Synopsis (from PML course page)

Introduction: Using devices such as Jawbone Up, Nike FuelBand and Fitbit, it is now possible to collect a large amount of data about personal activity relatively inexpensively. These type of devices are part of the quantified self movement – a group of enthusiasts who take measurements about themselves regularly to improve their health, to find patterns in their behavior, or because they are tech geeks. One thing that people regularly do is quantify how much of a particular activity they do, but they rarely quantify how well they do it. In this project, your goal will be to use data from accelerometers on the belt, forearm, arm, and dumbell of 6 participants. They were asked to perform barbell lifts correctly and incorrectly in 5 different ways. More information is available from the website here: http://groupware.les.inf.puc-rio.br/har (see the section on the Weight Lifting Exercise Dataset). The goal of this project was to predict the manner in which they did the exercise.

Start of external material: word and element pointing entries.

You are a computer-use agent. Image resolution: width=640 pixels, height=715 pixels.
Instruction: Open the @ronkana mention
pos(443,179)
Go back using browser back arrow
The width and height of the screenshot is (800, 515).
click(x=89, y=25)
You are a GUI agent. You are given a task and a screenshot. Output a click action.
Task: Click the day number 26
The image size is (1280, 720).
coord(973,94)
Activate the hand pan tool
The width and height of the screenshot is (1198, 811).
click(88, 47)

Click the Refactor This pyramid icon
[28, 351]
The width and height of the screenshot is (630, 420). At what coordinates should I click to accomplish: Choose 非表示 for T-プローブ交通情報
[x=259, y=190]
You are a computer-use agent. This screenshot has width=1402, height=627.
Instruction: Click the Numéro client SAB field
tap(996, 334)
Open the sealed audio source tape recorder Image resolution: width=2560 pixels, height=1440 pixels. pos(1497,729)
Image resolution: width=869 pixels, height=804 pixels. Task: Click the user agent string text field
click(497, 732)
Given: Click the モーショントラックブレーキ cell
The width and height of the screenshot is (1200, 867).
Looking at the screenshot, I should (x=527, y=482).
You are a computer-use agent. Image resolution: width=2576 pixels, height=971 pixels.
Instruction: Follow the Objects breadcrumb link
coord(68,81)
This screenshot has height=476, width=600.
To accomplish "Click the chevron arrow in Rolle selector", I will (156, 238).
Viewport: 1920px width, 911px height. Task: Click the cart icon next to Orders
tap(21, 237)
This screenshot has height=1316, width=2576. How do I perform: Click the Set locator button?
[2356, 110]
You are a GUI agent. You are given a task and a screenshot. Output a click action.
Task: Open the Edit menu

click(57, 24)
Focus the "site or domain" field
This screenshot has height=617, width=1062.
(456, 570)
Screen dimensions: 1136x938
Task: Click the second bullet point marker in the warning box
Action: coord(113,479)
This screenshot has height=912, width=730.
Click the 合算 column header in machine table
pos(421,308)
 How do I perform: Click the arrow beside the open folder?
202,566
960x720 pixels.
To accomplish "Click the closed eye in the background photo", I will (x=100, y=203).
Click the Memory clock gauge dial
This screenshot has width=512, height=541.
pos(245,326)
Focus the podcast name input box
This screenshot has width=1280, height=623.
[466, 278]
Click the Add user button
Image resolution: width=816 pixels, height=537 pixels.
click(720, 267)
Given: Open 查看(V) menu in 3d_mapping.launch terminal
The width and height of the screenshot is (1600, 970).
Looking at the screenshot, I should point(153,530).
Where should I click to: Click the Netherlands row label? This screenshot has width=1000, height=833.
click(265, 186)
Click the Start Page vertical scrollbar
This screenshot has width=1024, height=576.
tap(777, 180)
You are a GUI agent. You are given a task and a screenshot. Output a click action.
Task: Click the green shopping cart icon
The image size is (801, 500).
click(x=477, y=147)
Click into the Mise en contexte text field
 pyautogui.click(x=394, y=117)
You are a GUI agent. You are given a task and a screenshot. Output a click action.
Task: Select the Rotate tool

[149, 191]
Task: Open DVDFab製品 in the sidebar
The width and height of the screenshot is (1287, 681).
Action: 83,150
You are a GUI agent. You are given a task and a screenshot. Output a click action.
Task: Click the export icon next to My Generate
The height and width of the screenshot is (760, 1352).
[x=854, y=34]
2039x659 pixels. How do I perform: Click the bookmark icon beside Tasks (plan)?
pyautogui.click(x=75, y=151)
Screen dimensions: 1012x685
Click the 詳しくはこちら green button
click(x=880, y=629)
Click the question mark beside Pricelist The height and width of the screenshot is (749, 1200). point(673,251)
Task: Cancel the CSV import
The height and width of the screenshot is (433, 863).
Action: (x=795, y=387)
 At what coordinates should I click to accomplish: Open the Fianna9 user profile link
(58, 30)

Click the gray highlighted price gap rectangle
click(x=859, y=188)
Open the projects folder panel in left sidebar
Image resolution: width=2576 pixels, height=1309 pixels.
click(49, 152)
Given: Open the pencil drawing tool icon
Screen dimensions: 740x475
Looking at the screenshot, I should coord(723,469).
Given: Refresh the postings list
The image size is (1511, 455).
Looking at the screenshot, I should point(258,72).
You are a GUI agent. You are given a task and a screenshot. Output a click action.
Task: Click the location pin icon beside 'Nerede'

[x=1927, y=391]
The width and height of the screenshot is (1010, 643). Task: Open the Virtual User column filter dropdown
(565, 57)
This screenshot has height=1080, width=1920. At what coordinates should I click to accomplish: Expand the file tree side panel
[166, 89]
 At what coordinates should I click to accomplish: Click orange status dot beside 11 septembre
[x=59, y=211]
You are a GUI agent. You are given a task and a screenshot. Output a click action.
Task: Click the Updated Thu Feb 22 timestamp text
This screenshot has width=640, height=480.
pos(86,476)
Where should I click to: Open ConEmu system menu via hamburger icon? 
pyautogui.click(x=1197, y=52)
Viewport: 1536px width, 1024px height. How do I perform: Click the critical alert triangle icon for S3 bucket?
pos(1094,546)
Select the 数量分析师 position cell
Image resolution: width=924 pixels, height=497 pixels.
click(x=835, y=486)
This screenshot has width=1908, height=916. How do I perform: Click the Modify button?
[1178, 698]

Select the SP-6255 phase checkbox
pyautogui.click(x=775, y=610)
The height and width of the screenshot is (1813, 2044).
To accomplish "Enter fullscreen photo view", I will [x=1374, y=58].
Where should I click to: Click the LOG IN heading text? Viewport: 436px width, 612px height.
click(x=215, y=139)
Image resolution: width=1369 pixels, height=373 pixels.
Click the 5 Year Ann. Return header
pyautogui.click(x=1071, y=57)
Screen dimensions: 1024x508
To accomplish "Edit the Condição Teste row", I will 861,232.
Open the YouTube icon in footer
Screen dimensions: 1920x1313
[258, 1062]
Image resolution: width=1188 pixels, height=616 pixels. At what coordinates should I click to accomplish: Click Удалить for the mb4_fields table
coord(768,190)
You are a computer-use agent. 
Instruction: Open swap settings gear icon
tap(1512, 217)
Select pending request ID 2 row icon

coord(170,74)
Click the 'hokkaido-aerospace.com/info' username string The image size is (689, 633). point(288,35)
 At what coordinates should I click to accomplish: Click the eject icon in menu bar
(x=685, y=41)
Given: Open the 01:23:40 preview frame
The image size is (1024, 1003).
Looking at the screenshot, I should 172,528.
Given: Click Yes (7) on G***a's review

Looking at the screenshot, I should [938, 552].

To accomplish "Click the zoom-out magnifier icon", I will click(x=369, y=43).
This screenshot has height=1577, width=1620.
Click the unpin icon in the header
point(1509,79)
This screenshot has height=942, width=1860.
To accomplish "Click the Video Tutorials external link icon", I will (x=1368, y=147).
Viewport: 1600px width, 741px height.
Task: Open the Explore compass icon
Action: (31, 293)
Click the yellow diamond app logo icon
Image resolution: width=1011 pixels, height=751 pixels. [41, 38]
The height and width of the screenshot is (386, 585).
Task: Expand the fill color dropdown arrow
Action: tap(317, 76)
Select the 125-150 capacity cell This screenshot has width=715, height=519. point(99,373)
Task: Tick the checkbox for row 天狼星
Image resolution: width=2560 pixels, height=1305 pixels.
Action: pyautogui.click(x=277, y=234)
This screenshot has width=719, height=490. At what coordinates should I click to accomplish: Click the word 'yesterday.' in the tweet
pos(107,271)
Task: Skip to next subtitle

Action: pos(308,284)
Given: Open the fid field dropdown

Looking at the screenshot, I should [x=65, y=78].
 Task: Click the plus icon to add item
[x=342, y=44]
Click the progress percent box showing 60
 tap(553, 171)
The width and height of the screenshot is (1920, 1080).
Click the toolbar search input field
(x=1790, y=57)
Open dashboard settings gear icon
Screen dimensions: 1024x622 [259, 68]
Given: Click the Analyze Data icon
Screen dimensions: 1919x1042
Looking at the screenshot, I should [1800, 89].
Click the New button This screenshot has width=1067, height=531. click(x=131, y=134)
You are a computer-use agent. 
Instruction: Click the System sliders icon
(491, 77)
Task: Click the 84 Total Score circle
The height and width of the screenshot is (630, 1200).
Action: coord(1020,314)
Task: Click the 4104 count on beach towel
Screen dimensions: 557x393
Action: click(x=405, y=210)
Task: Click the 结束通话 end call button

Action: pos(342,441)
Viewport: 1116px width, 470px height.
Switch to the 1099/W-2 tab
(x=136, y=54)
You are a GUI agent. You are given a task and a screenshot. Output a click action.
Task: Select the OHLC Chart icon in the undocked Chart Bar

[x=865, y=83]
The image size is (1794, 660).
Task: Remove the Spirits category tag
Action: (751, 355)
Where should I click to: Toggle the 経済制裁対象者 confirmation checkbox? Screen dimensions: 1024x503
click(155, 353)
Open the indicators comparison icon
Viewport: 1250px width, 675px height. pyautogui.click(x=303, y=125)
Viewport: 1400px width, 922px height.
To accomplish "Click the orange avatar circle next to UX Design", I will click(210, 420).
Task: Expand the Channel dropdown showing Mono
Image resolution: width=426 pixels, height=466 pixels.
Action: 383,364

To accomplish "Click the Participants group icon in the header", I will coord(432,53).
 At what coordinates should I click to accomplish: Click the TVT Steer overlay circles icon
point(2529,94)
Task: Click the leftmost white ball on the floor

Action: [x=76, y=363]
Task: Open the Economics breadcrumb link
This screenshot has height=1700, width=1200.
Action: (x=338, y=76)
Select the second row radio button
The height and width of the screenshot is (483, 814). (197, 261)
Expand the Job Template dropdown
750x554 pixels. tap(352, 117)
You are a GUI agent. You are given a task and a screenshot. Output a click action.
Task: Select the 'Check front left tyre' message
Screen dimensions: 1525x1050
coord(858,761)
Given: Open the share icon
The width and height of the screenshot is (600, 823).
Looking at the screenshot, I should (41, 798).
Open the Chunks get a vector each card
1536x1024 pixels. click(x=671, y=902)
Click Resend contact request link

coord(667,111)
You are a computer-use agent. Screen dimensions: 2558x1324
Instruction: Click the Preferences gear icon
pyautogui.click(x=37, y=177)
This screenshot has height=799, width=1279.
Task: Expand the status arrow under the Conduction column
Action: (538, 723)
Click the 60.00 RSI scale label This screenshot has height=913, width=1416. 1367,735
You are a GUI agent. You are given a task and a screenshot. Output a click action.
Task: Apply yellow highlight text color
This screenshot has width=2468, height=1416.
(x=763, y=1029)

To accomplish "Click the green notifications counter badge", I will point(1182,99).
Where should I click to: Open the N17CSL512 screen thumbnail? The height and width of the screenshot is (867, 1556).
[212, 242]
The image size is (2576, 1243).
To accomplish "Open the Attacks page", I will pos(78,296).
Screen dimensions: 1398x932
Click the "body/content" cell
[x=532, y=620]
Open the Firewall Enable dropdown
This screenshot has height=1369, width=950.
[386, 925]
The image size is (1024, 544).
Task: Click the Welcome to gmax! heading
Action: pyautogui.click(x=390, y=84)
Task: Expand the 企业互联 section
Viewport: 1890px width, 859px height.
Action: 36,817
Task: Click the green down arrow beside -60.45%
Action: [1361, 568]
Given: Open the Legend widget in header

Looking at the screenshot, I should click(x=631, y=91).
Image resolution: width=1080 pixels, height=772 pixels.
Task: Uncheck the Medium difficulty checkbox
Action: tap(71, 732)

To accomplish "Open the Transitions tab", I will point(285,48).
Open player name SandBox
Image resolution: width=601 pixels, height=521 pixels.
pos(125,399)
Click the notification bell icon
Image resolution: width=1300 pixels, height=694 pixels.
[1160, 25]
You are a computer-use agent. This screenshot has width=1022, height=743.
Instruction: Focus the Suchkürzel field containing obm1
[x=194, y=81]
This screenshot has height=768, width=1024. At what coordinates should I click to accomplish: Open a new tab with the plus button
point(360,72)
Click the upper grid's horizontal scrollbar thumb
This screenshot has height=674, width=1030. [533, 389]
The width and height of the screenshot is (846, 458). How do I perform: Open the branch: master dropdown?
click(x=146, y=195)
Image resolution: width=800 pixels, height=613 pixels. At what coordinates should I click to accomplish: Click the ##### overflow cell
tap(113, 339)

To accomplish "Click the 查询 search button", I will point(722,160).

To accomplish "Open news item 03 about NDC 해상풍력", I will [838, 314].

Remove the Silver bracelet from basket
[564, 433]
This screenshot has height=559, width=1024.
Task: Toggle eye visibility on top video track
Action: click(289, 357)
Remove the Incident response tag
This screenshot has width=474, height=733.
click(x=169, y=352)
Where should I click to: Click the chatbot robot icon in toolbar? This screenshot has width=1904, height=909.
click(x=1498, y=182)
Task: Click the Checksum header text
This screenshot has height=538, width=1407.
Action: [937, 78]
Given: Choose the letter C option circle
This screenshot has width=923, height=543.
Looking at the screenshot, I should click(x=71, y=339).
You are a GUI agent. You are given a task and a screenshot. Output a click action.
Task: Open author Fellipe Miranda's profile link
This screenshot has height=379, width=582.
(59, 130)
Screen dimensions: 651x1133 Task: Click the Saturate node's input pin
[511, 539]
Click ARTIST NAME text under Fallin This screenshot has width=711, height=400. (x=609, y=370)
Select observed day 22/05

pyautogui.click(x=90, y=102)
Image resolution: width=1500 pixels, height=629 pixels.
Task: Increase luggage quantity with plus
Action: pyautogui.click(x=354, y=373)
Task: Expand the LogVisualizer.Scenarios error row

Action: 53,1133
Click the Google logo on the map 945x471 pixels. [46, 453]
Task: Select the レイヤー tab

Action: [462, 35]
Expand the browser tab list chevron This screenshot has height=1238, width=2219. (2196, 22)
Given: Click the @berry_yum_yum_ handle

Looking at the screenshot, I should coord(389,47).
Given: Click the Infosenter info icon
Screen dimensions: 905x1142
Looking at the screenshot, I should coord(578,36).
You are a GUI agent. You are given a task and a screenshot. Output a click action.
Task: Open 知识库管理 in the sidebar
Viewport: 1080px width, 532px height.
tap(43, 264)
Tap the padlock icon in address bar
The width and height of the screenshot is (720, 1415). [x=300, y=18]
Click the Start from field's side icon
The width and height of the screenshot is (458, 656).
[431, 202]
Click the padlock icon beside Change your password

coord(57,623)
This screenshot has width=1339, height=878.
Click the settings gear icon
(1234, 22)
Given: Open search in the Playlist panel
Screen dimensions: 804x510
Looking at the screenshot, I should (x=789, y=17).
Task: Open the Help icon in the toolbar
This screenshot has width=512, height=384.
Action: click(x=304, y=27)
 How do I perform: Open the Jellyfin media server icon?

Results: I built models based on random forests, boosted trees and linear discriminant analysis, as well as a combined model. The random forest model was most accurate (99%). Predictions for the test data set are shown below.

Data

The training data for this project are available here: https://d396qusza40orc.cloudfront.net/predmachlearn/pml-training.csv

The test data are available here: https://d396qusza40orc.cloudfront.net/predmachlearn/pml-testing.csv

The data for this project come from this source: http://groupware.les.inf.puc-rio.br/har.

library(caret)
library(e1071)
library(randomForest)
library(gbm)

# load training and testing datasets
training = read.csv("pml-training.csv")
testing = read.csv("pml-testing.csv")

The testing data does not have values for many of the variables. Therefore, these variables will be useless for predicting, so I will remove them from both the training and the testing datasets:

# find cols with data
allmisscols <- apply(testing, 2, function(x)all(is.na(x)));  
colsWithData <-names(allmisscols[allmisscols==0]);
# of these, the first few columns don't contain pertinent information
selectedCols <- colsWithData[9:length(colsWithData)-1]
training1 <- training[,selectedCols]
training1$classe <- training$classe
testing1 <- testing[,selectedCols]
testing1$problem_id <- testing$problem_id
# create training and validation set
inTrain <- createDataPartition(y=training1$classe, p=0.7, list=FALSE)
training1train <- training1[inTrain,]
training1test <- training1[-inTrain,]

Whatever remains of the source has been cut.